====== PROVIDED RECORDS

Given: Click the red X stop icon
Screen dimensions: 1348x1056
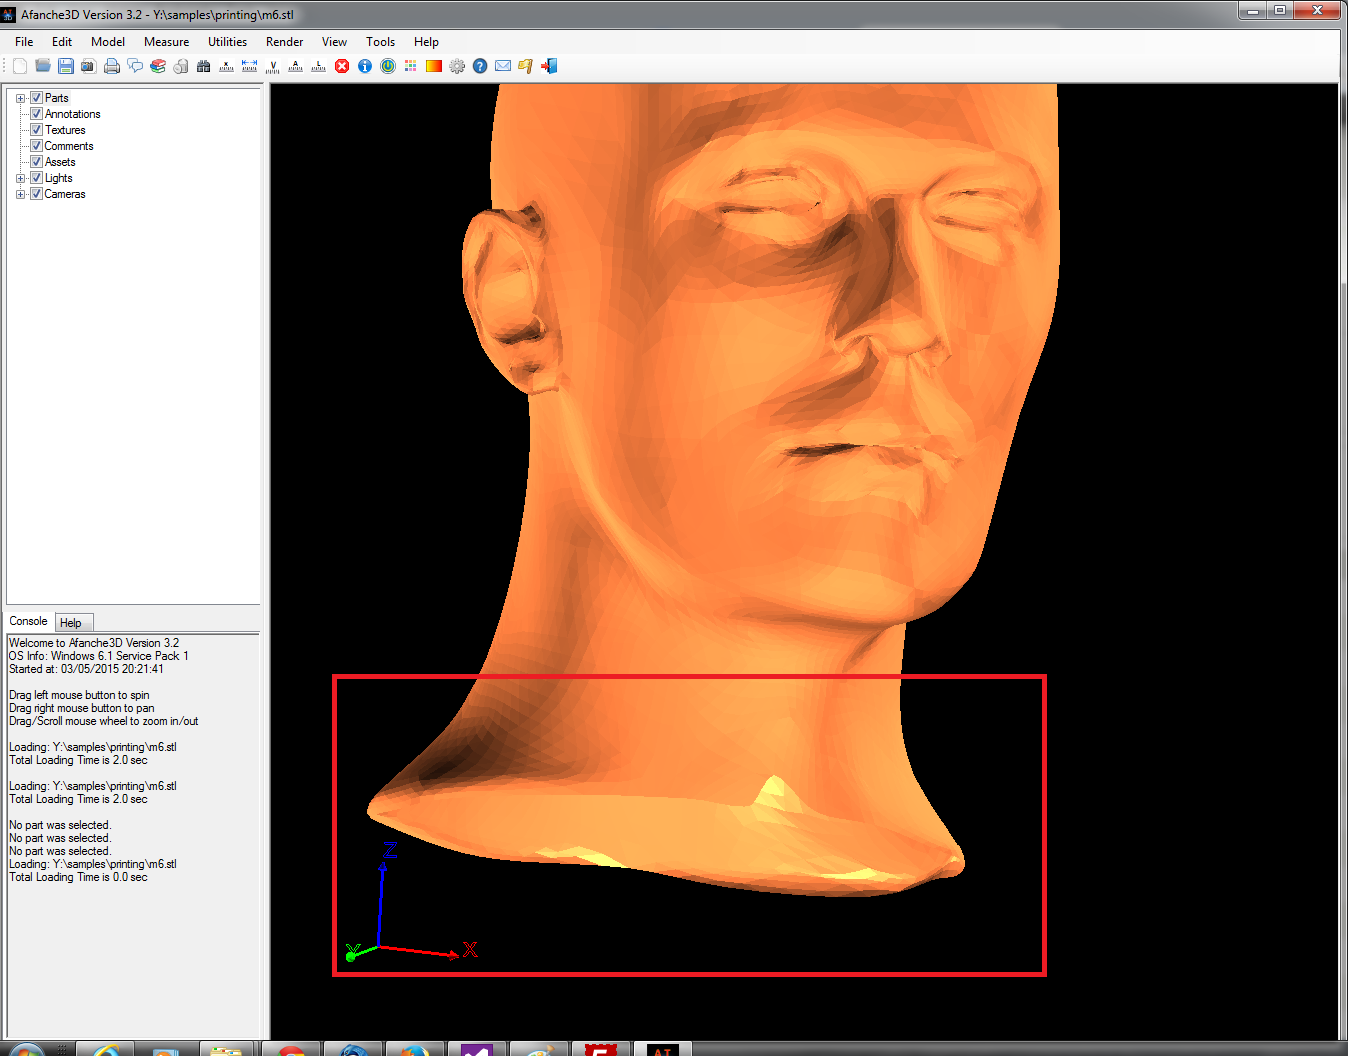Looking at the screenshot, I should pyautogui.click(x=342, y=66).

============
====== PROVIDED RECORDS

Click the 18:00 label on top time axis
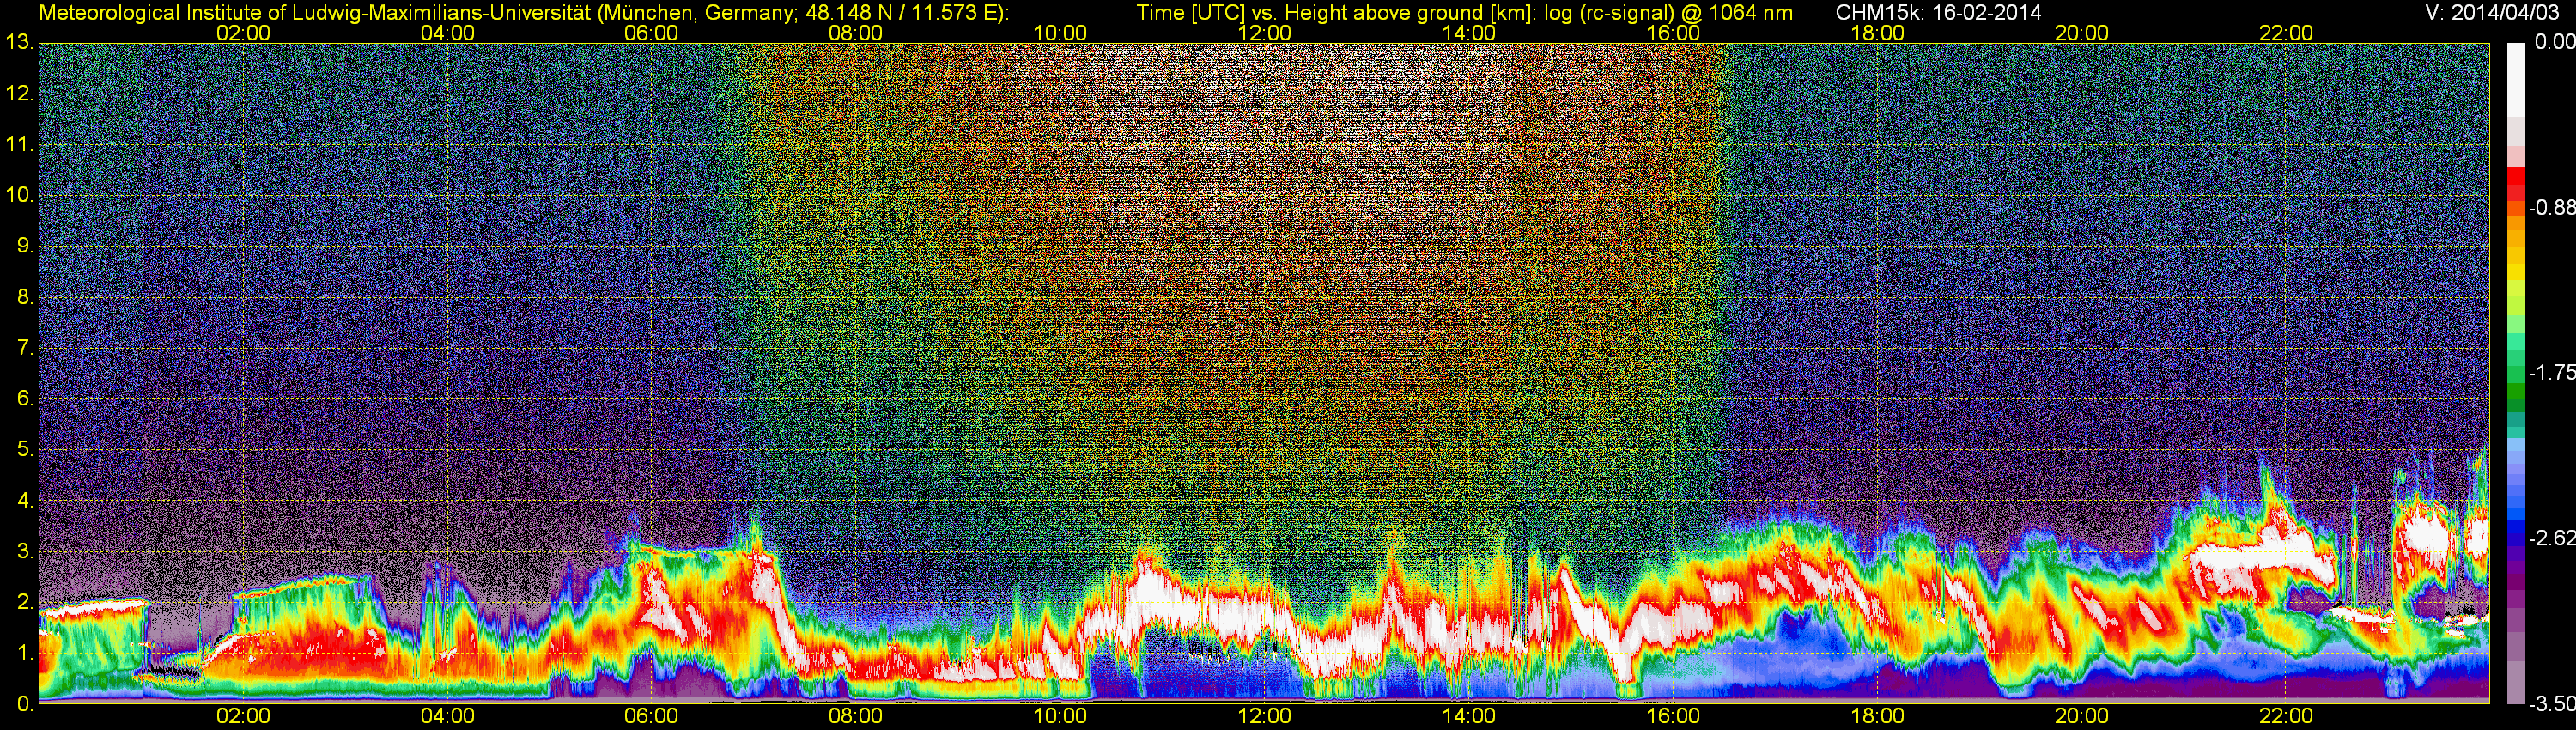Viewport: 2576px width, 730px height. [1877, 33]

============

• [WHAT TO DO]: Reproduce everything in the records from the line containing "Given: Click the red X stop icon" down to the line containing "Looking at the", switching "red" to "crimson" and leaving all else unchanged. Omit the pictures from your answer.

• [SOLUTION FOR THIS TASK]:
Given: Click the crimson X stop icon
Screen dimensions: 1348x1056
Looking at the screenshot, I should pyautogui.click(x=342, y=66).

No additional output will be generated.